Abstract
Recently, mental strength education requires to change in a way that establishes a military value system suitable for a liberal democracy while facing the need to strengthen mental strength in response to unpredictable security situations. The key to fulfilling these twofold objectives lies in the fact that there is a positive correlation between the enhancement of a soldier’s democratic awareness and intangible force. Therefore, it is of great importance to emphasize the concept of ‘citizen in uniform’ as one of the central military values. However, this concept has one problem before its use in military mental strength in which the orders of the military status and the orders of the civic seem heterogeneous and even conflicting.
This study aims to dissolve the internal tension of this concept through a new philosophical interpretation of citizens in uniform, freedom, people and state, thereby providing the foundation for establishing for establishing new military values and enhancement of mental force. To this end, it examines the explanation of the current curriculum regarding these concepts first and diagnoses its several problems (II). The current curriculum presents a brief explanation of the compatibility of civil rights and military obligations but does not resolve the conflict between the two. A new understanding of them is possible by introducing Hegelian insights in Philosophy of Rights (III). From Hegel's point of view, freedom is not the mere absence of coercion but a capacity for self-determination. Freedom is difficult to realize wholly at the level of an isolated individual, and it calls for an ethical community to give it a specific form. A state that is the best entity in humanity is the supreme unit that defines individual freedom and identity. Then it naturally derives that national defense is one of the supreme missions directly related to the freedom and identity of its people.

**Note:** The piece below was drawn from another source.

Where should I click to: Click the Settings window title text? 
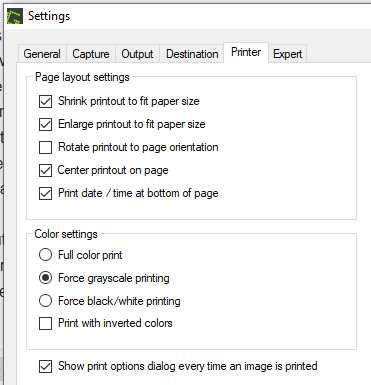tap(49, 16)
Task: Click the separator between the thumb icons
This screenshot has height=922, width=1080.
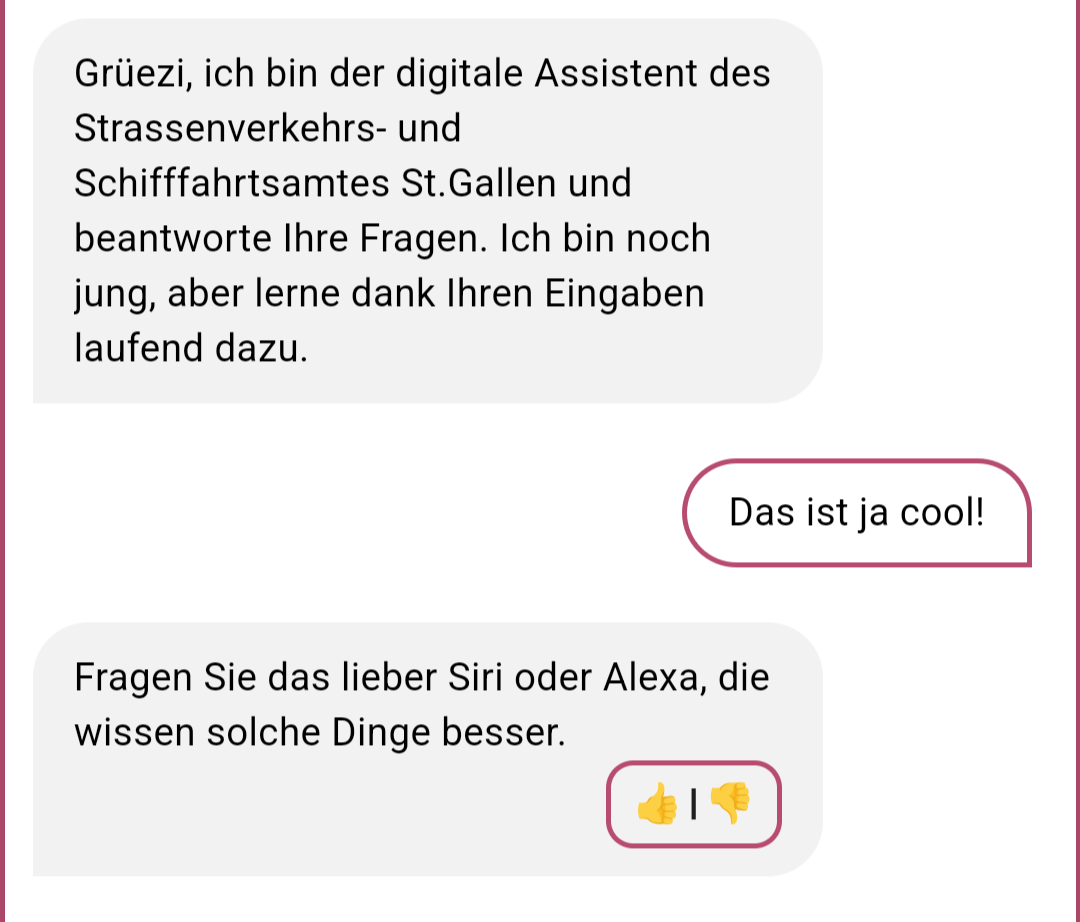Action: pyautogui.click(x=694, y=804)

A re-description of the contents of the curriculum based on these insights can conceptually resolve the aforementioned problem and even strengthen its arguments (IV). The state and the people are in a more essential correlation than previously depicted, and liberal democratic values such as freedom, human rights and welfare are proved as constitutive of a state itself. The superiority of liberal democracy, which the current textbook attempts to prove, also becomes transparent. Finally, military duties do not conceptually conflict with civil freedom but are considered as a form of it.